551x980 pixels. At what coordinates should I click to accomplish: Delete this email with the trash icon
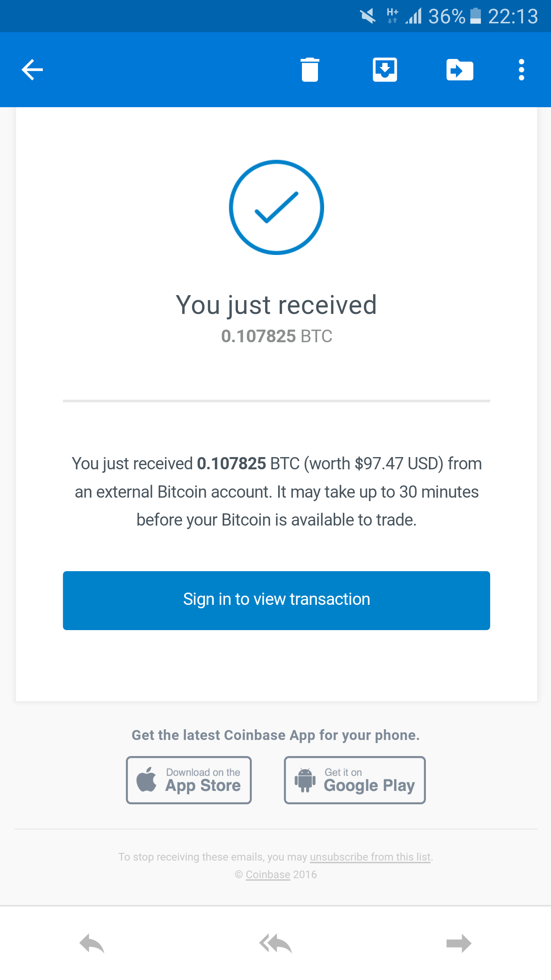pyautogui.click(x=310, y=70)

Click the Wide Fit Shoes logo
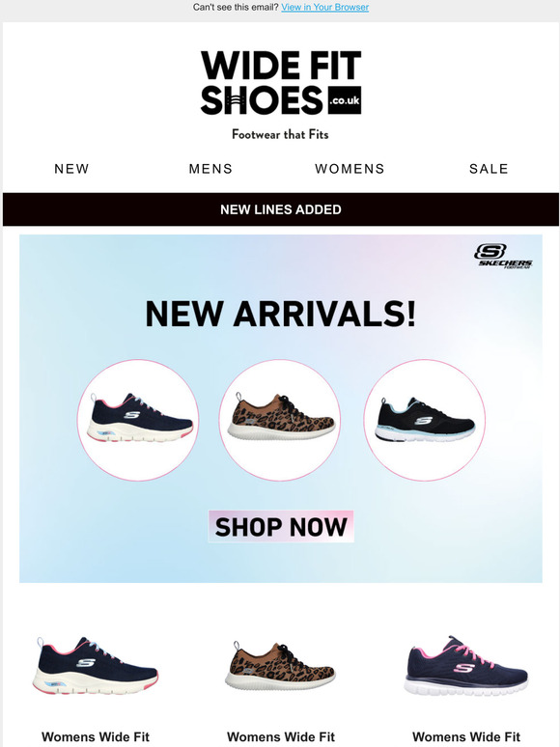coord(281,83)
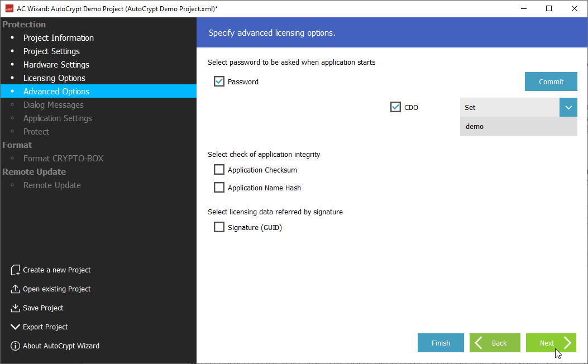
Task: Open the Licensing Options page
Action: (54, 78)
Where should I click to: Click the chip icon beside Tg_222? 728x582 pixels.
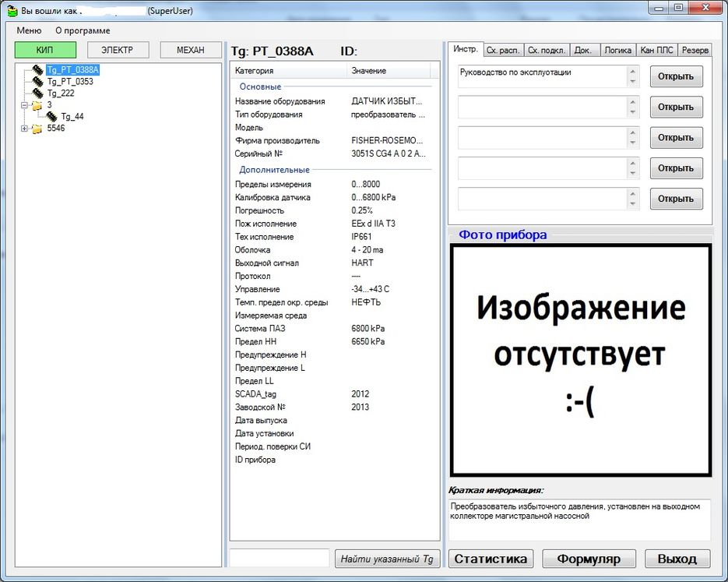coord(37,93)
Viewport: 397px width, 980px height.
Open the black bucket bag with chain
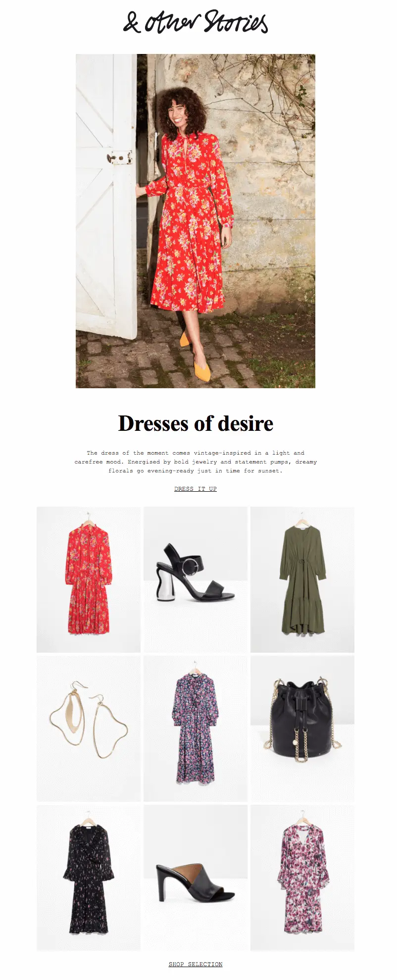[302, 728]
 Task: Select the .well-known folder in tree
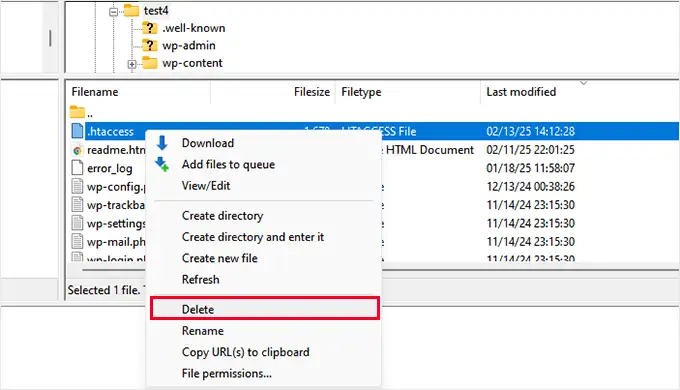pos(193,28)
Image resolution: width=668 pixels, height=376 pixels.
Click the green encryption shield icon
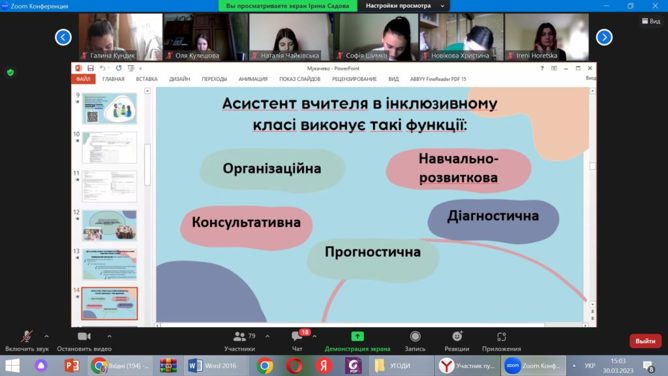coord(11,72)
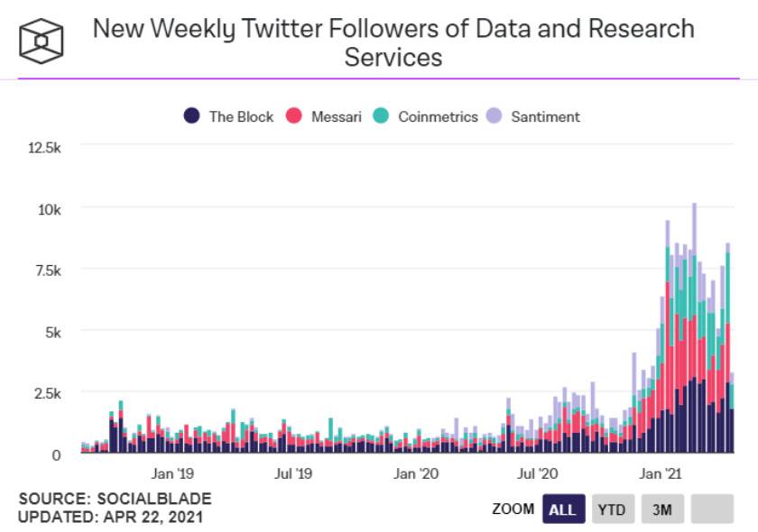This screenshot has height=532, width=758.
Task: Click the Jan '21 x-axis label
Action: click(662, 472)
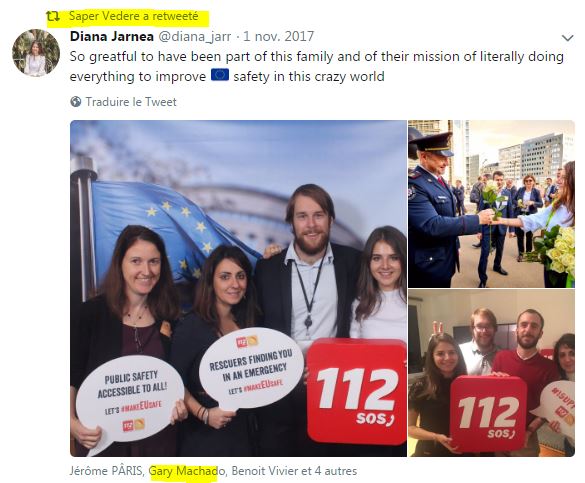
Task: Click the @diana_jarr handle
Action: [x=195, y=37]
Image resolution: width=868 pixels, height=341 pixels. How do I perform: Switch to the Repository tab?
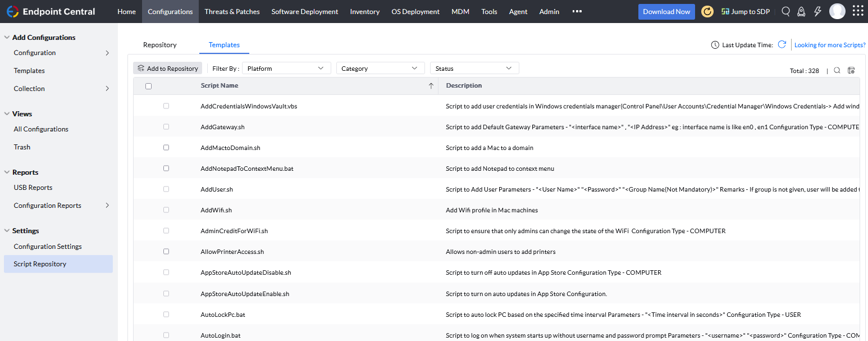(159, 44)
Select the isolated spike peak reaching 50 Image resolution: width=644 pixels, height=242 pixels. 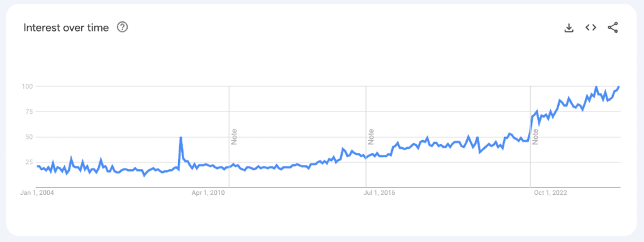click(x=180, y=138)
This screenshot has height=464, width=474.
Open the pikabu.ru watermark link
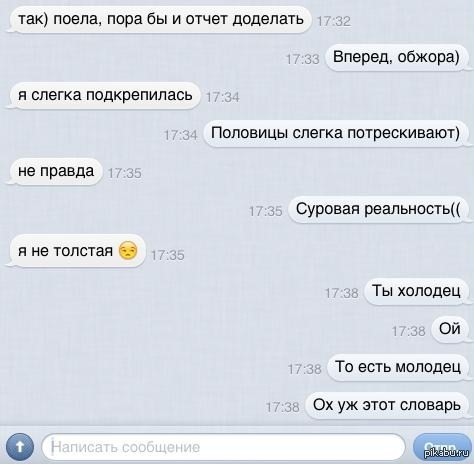point(447,452)
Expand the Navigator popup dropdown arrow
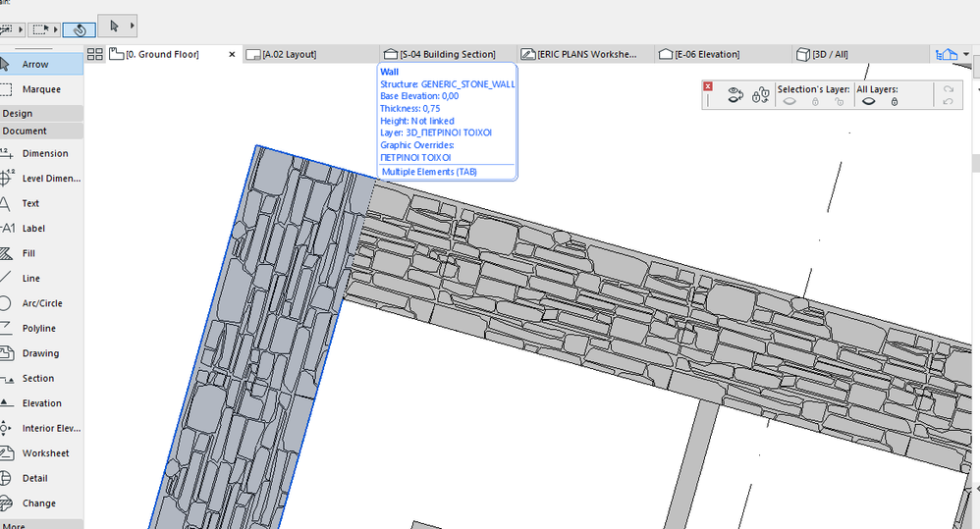980x529 pixels. point(965,54)
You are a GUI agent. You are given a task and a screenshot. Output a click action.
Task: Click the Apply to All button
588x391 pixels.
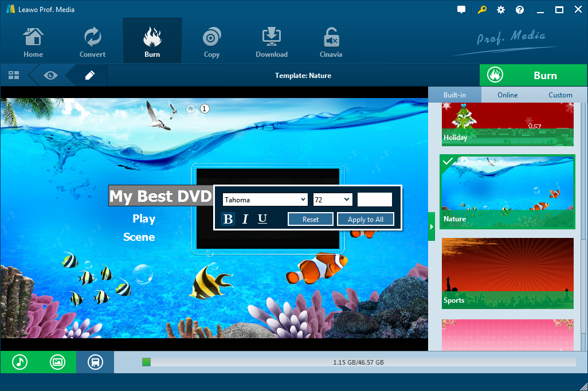click(x=366, y=220)
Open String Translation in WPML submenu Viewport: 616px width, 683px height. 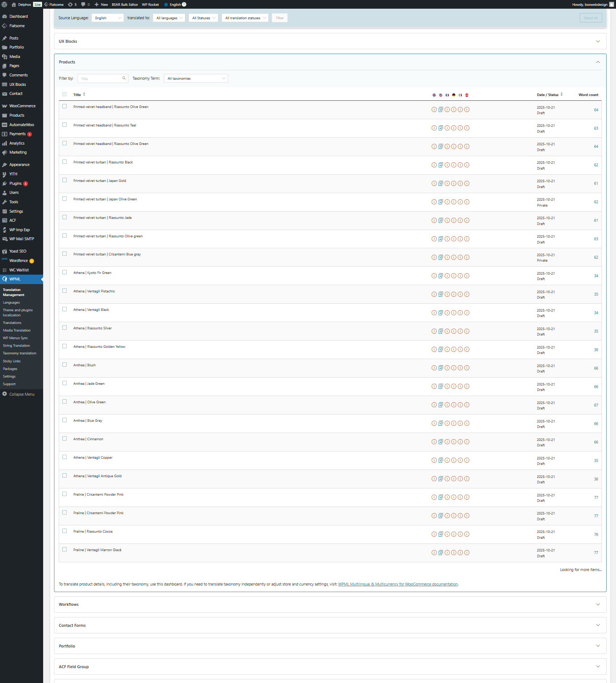16,346
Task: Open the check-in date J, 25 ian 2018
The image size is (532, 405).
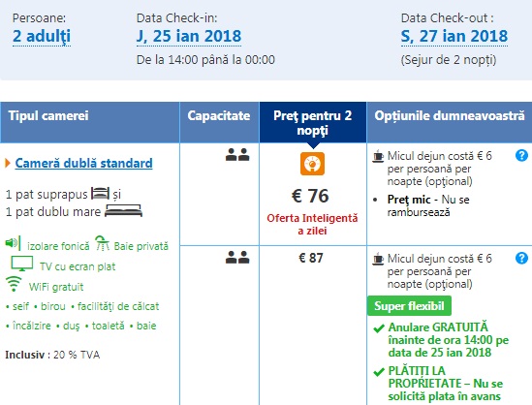Action: click(x=189, y=36)
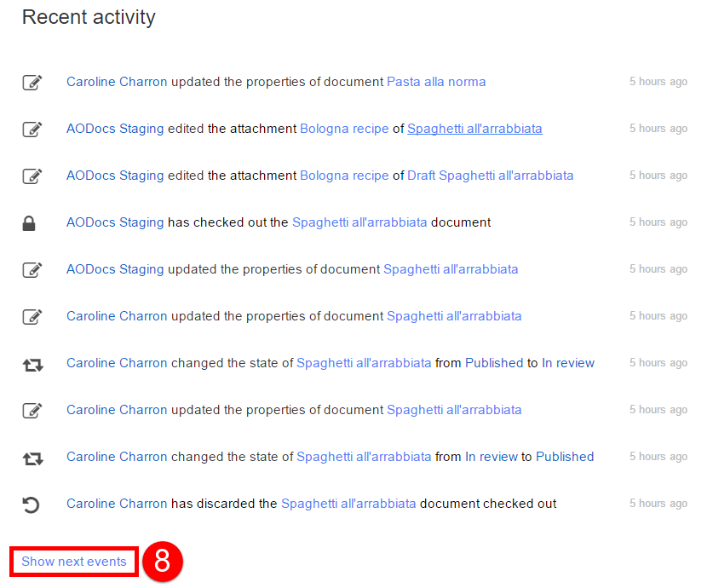
Task: Click the red number 8 badge
Action: click(x=163, y=562)
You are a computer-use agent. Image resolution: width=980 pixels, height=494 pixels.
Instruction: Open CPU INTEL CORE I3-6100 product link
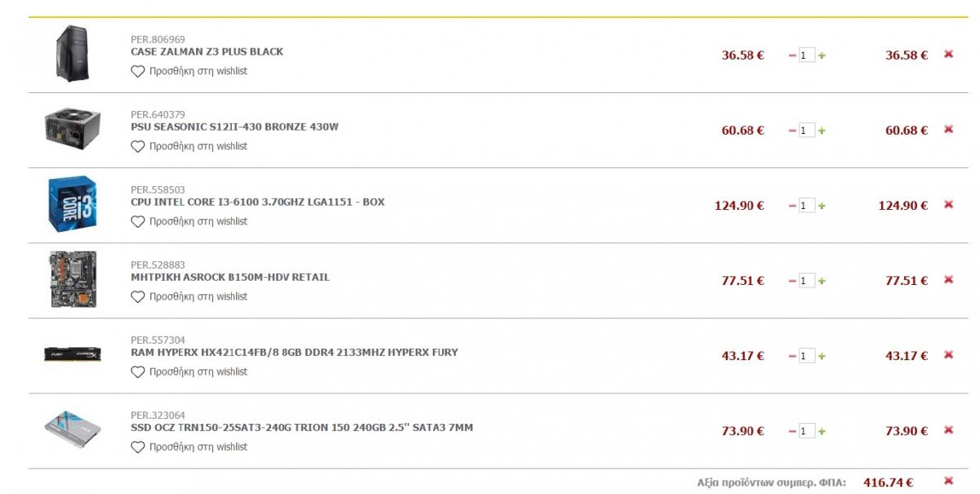(257, 202)
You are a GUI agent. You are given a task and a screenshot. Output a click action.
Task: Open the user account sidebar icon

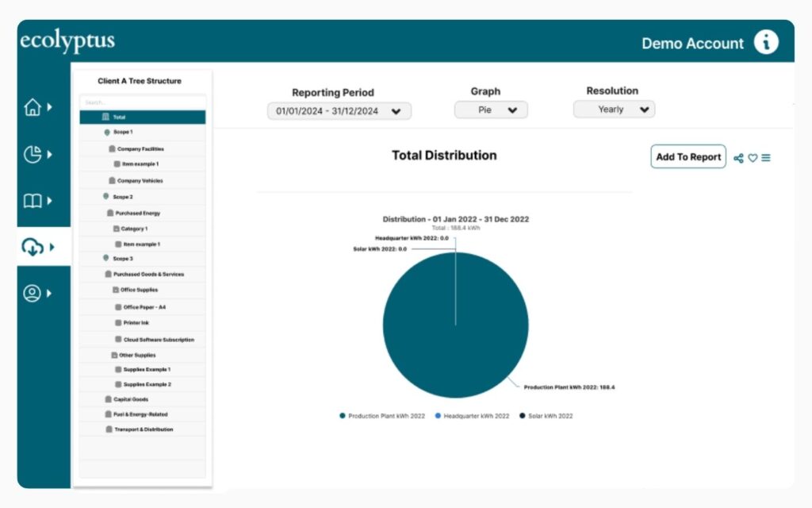(x=33, y=294)
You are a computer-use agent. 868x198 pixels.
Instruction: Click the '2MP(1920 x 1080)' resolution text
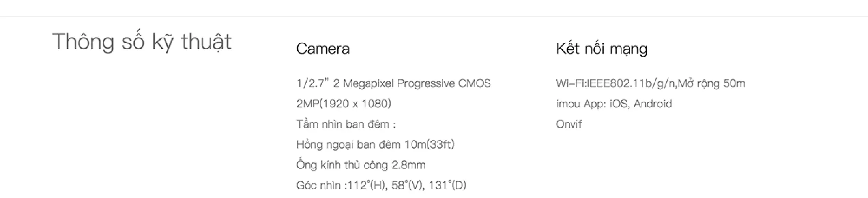pyautogui.click(x=344, y=104)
───
## TASK STATEMENT
In the data above, each line holding "agent" is to be found and copied.

## SOLUTION BELOW
You are a GUI agent. You are given a task and a screenshot. Output a click action.
You are a computer-use agent. Image resolution: width=980 pixels, height=494 pixels.
You are a GUI agent. You are given a task and a screenshot. Output a click action.
You are a computer-use agent. 868x198 pixels.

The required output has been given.